| TASK OBJECTIVE |
Reproduce the entries unchanged, beginning with the line that contains "The width and" and continuing through the line that contains "center [1483, 49].". Output only those lines.

------ GIVEN ENTRIES ------

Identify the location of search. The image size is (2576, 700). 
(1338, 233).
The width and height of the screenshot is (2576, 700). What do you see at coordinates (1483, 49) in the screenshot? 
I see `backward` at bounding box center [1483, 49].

------
------ GIVEN ENTRIES ------

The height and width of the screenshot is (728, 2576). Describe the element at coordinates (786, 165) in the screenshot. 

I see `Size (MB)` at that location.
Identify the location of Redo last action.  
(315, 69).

------
------ GIVEN ENTRIES ------

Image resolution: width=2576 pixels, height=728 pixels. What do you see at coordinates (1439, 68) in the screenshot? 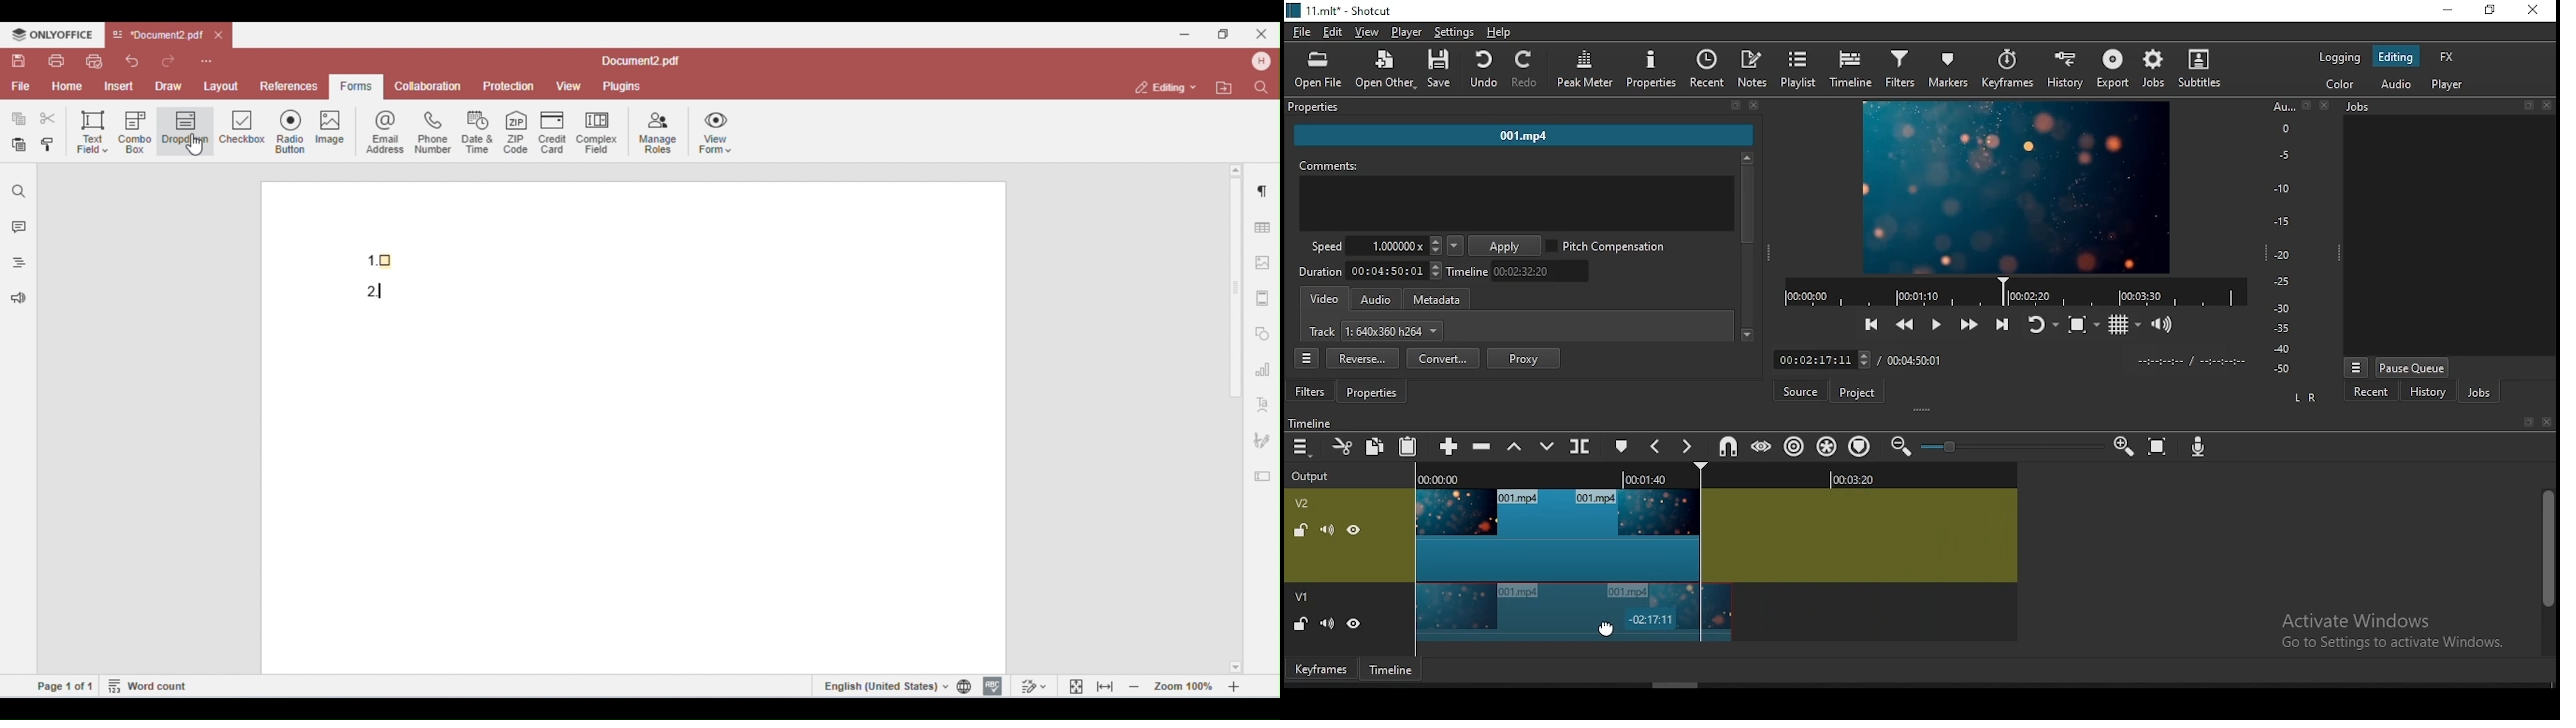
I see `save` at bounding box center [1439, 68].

------

| SOLUTION BELOW |
The width and height of the screenshot is (2576, 700). What do you see at coordinates (1483, 49) in the screenshot? 
I see `backward` at bounding box center [1483, 49].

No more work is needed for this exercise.